I used for the exemple :
df=pd.read_csv("test_busco_augus.csv",sep=',')
#df=df.drop(columns=(['Unnamed: 0', 'Unnamed: 0.1']))
print(df)
print(list(df.columns.values))
name1=df.ix[:,3]
name2=df.ix[:,4]
liste=["EOG090X00LI_","EOG090X00GO_","EOG090X00BA_"]
print(liste)
#get boolean mask for each column
m1 = name1.str.contains('|'.join(liste))
m2 = name2.str.contains('|'.join(liste))
#chain masks and count Trues
a = (m1 & m2).sum()
print (a)
Using isin
df.apply(lambda x : x.str.split('_').str[0],1).isin(l).sum(1).eq(2).sum()
Out[923]: 3
Adding value_counts
df.apply(lambda x : x.str.split('_').str[0],1).isin(l).sum(1).value_counts()
Out[925]:
2 3
0 2
dtype: int64
Adjusted for updated OP
find where sum is equal to 1
df.stack().str.split('_').str[0].isin(liste).sum(level=0).eq(1).sum()
2
Old Answer
stack and str accessor
You can use split on '_' to scrape the first portion then use isin to determine membership. I also use stack and all with the parameter level=0 to see if membership is True for all columns
df.stack().str.split('_').str[0].isin(liste).all(level=0).sum()
3
applymap
df.applymap(lambda x: x.split('_')[0] in liste).all(1).sum()
3
sum/all with generators
sum(all(x.split('_')[0] in liste for x in r) for r in df.values)
3
Two many map
sum(map(lambda r: all(map(lambda x: x.split('_')[0] in liste, r)), df.values))
3
I think need:
#add _ to end of values
liste = [record.id + '_' for record in SeqIO.parse(data, "fasta")]

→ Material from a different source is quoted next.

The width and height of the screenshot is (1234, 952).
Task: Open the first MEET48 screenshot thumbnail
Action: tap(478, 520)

#liste = ["gene1_","gene2_","gene3_","gene4_","gene5_"]
#get boolean mask for each column
m1 = df['name1'].str.contains('|'.join(liste))

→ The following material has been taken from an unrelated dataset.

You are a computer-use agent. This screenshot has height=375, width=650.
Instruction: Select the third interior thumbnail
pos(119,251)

m2 = df['name2'].str.contains('|'.join(liste))
#chain masks and count Trues
a = (m1 & m2).sum()
print (a)
3
EDIT:
liste=["EOG090X00LI","EOG090X00GO","EOG090X00BA"]
#extract each values before _, remove duplicates and compare by liste
a = name1.str.split('_').str[0].drop_duplicates().isin(liste)

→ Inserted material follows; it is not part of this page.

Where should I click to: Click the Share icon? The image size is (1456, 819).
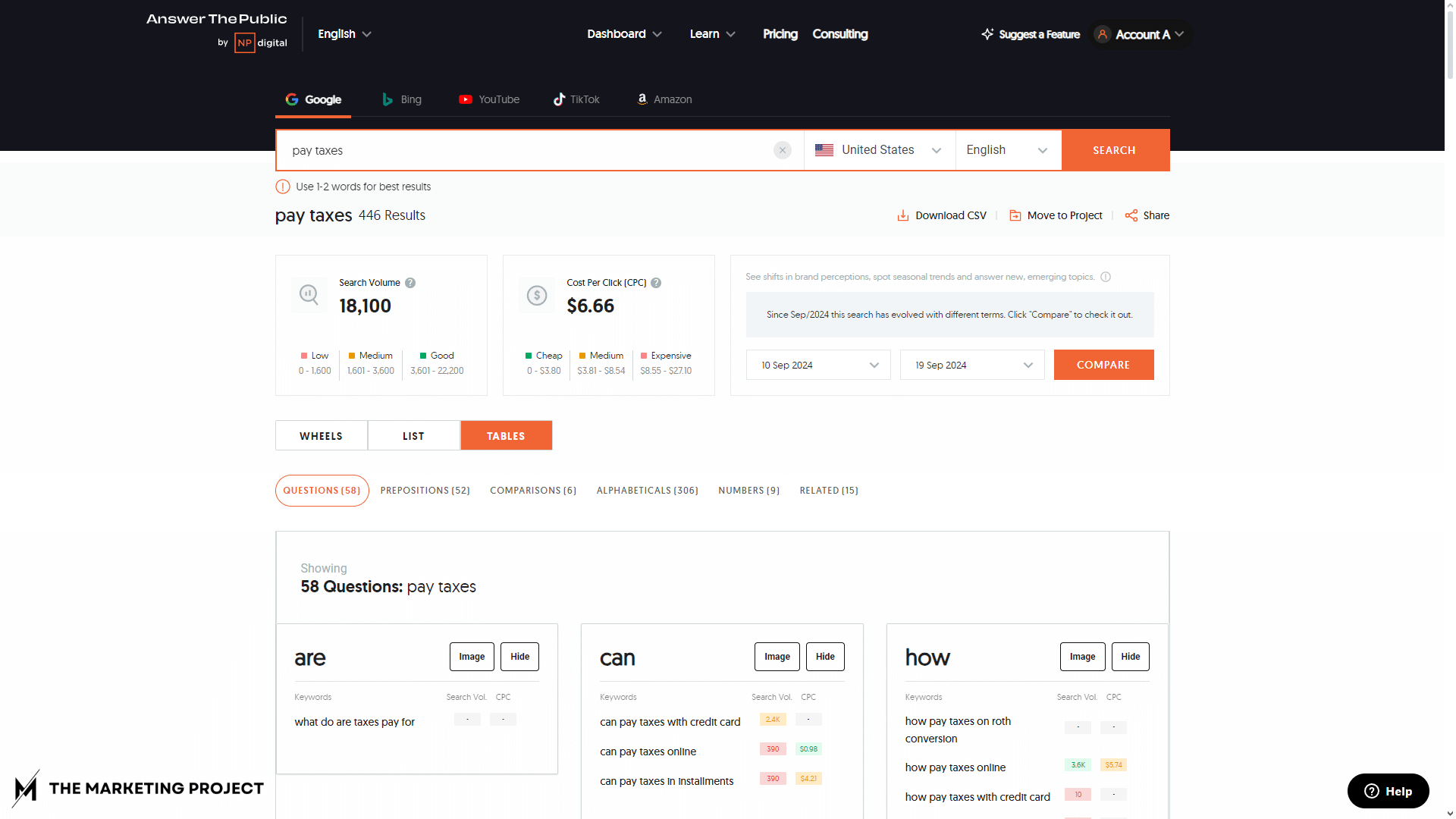(x=1132, y=214)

b = name2.str.split('_').str[0].drop_duplicates().isin(liste)
#compare a with a for equal and sum Trues
c = a.eq(b).sum()
print (c)
2
You could convert your dataframe to a series (combining all columns) using stack(), then search for your gene names in liste followed by an underscore _ using Series.str.match():
s = df.stack()
sum([s.str.match(i+'_').any() for i in liste])
Which returns 3
Details:
df.stack() returns the following Series:
0 name1 gene1_0035
name2 gene1_0042
1 name1 gene56_0042
name2 gene56_0035
2 name1 gene4_0042
name2 gene4_0035
3 name1 gene2_0035
name2 gene2_0042
4 name1 gene57_0042
name2 gene57_0035
Since all your genes are followed by an underscore in that series, you just need to see if gene_name followed by _ is in that Series. s.str.match(i+'_').any() returns True if that is the case. Then, you get the sum of True values, and that is your count.